Though we’re now spoiled by the incredible efforts of NASA to use social media, video conferencing, and high-res telescopic images to convey information about space, just a few decades ago, information about space could have come from a very different sort of place.
In 1959, the Amalgamated Tobacco Corporation of Australia, a subsidiary of England’s Amalgamated Tobacco Corporation, released a 25-card collectable set of space and aviation-related trading cards. Though the cards highlight some actual space events, the more interesting cards display renderings of what the future of space might look like. The cards each had a color image on the front, and a short explanation of the event or person on the back. Since they were sold along with the company’s Mills cigarettes, they also offer few lines of advertisement.
While the factual cards are fine, the real gems come from what space might look like over the coming decades. These were all released by the New York Public Library as a part of their digital collections. The entire database is worth a look, but these cards offer up a view of a whole other time.

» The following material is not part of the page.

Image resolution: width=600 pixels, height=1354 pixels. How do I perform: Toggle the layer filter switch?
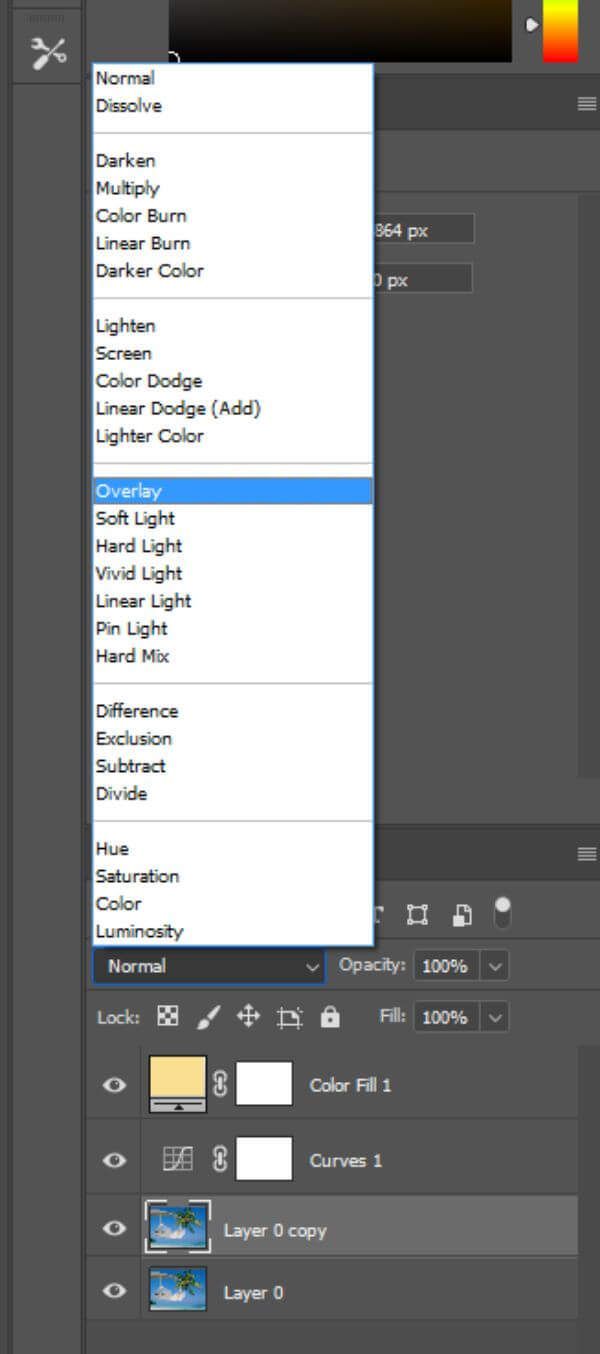click(502, 913)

This is the 24th card in the set. The back reads, “Our illustration is of an imaginary two-passenger space ship. It seems probable that these ships would operate only in space where there is no atmosphere and they need not, therefore, be streamlined as the ferry rockets which travel from the earth to the Space Stations would have to be.”
Now, obviously we don’t have multiple space stations–just the one–and we don’t have little pods to cruise around in, but these look delightfully fun.
This is card number 11 from the collection. The back reads: “Space ships are still largely in the realm of the imagination but so much information is being collected in various ways that it seems likely they will be developed in the future. Ships landing on the moon would have to be checked by robot electronic pilots to counteract the moon’s gravity pull.”
In 1959, the Soviet Union launched the Luna 1, which was supposed to be the first unmanned spacecraft to land on the moon. Ultimately, due to an incorrectly timed upper stage burn during launch, Luna 1 missed the moon and became the first spacecraft to be put in heliocentric orbit. Luna 2 made the landing, and the U.S. reached the moon in 1962. The Luna 1 spacecraft looks more like an underwater mine than anything, but since it was intended as an impact landing, that makes sense. It is kind of odd that the card would refer to them as largely in the imagination when earlier that year one was launched, but it’s possible this is more of a reference to a manned mission.
The U.S. wouldn’t actually make it to the moon with a manned mission for another 10 years, and JFK wouldn’t the challenge the nation to put a man on the moon until 1961. Although, if you take a look at the Apollo 11 Eagle, the card isn’t too far off on design.
Card No. 22 depicts the assembly of a space station, “To build a Space Station accommodation for engineers and scientist would be provided in the framework shown in our picture. A spider’s web of mirrors is being assembled to provide solar heat for an engine and rocket ferries are seen arriving wish more materials.
Again, they’re in the ballpark. The International Space Station wasn’t launched until just over 40 years later, but it does provide a living space for scientists and engineers. The real ISS is a little less curvy by design, and more modular, but it does use solar power. The artist was a little optimistic with the word “ferries”, but that’s more or less how Earth resupplies the station at this point.
The idea that people could live in space must have seemed straight out of science fiction 50+ years ago, and while they’re off on the look and how it was built–pretty sure these astronauts would have been lost in space–the fact that they weren’t that far off is pretty impressive.
Card No. 21. depicts a hypothetical refueling of the space ship. The back reads, “The re-fuelling of space rockets in flight will no doubt be solved by the stationing of other rockets as tankers in space orbit. Space ships could then attach themselves or “home” on the rocket and the two vessels would couple by means of a pipe-line. Altogether a difficult but not insolvable problem.”
They missed the mark on this one. Though this type of refueling does exist in aerospace between planes, it’s never actually made it to space. Right now, if the spaceship can’t make it on its own rockets, the spaceship is out of luck. The idea of having people man these space orbit tankers also seems a bit challenging. Do you just have one person up there a la “2001: A Space Odyssey”? Do they stay there all the time or just when flights are scheduled? It seems like it might be easier to design a better rocket than to design, build, and continuously man space tankers. Maybe they were thinking even further down the road than 2016, and these were a solution for deep-space travel?
(Editor’s Note: Clearly, I have many questions about this solution)
The full collection is available for viewing, here. The cards make for an interesting perspective for a trip back in space history.